Why your belly's sticking out!

Is it whiskey or is it wine?

Or is it a lack of PT TIME!



Ok Marines you wanted, it you got it! This is the US Colonial Marines Workout Thread! :D

In here we will share workout advice, post progress pics, and support each other in achieving our individual goals! Whether you are trying to lose a few pounds, gain a few pounds, tone up, trim down, bulk up... IT'S ALL GOOD HERE! :D


So here are some suggestions on what will be your initial posts in this thread:

- Set a goal for yourself (lose weight, gain weight, lower body fat, increase muscle mass, etc). It is important to be realistic- if your body has been the same weight for years or decades, you're probably not going to lose or gain 50 pounds in a couple of months. :wink:

- Set a timeframe to reach your goal by. Some of us might use D-Con as a finish line- nothing wrong with that.

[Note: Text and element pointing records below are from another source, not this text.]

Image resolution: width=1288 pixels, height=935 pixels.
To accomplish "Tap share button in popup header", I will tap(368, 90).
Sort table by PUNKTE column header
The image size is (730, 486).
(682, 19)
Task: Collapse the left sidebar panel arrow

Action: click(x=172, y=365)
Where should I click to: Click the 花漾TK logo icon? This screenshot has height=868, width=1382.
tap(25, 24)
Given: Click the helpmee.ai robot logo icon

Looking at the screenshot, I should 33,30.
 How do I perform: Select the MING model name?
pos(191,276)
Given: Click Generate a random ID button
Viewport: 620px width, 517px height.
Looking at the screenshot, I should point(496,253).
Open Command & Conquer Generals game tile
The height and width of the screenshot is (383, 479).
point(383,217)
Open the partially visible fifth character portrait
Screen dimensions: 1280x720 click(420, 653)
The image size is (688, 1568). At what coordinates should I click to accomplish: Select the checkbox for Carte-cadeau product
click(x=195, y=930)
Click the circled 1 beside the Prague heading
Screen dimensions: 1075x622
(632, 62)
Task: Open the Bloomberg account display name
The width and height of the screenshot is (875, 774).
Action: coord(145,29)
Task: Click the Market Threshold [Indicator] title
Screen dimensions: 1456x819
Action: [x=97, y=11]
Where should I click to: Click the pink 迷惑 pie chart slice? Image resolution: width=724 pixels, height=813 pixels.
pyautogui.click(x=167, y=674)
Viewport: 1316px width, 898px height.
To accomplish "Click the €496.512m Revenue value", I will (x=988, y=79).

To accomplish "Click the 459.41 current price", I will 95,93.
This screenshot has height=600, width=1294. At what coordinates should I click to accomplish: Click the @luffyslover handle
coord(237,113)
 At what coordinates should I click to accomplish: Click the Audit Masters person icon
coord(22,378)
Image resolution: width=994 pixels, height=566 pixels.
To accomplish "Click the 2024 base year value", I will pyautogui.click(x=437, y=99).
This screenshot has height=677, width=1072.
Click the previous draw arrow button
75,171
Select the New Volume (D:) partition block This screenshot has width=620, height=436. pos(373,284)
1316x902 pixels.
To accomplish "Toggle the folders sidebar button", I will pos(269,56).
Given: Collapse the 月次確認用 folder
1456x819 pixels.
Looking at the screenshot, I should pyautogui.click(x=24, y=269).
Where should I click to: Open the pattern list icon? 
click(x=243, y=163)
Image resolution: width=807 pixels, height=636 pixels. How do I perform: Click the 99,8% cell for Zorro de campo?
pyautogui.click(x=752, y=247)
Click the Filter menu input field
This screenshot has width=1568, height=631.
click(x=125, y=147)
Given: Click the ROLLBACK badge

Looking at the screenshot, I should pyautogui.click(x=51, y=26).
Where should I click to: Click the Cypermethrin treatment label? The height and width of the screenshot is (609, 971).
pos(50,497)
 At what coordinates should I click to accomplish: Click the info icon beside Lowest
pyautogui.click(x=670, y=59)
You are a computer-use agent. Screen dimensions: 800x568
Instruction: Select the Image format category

- You must post a picture of yourself as a starting off point (this will basically be your "Before" picture). If you are hardcore take the pictutre shirtless (trust me it helps), however if you are uncomfortable with this you may wear a tanktop.

You should post the following:

-height
-weight
-waist measurement (if you are attempting to lose weight)
-things like arm or chest measurements can be optional
-if you really want to, you can have your bodyfat percentage analyzed (I'm able to have this done at my gym)

Once per month we will all post an updated picture to track our progress.

We can post daily about what we ate/ avoided eating/ trained at the gym (or whatever main exercise you perform- running, swimming, cycling etc). At the very least, you should post once a week about your training progress.

I'm going to post my intro tomorrow with my picture, longterm goals and timeframe.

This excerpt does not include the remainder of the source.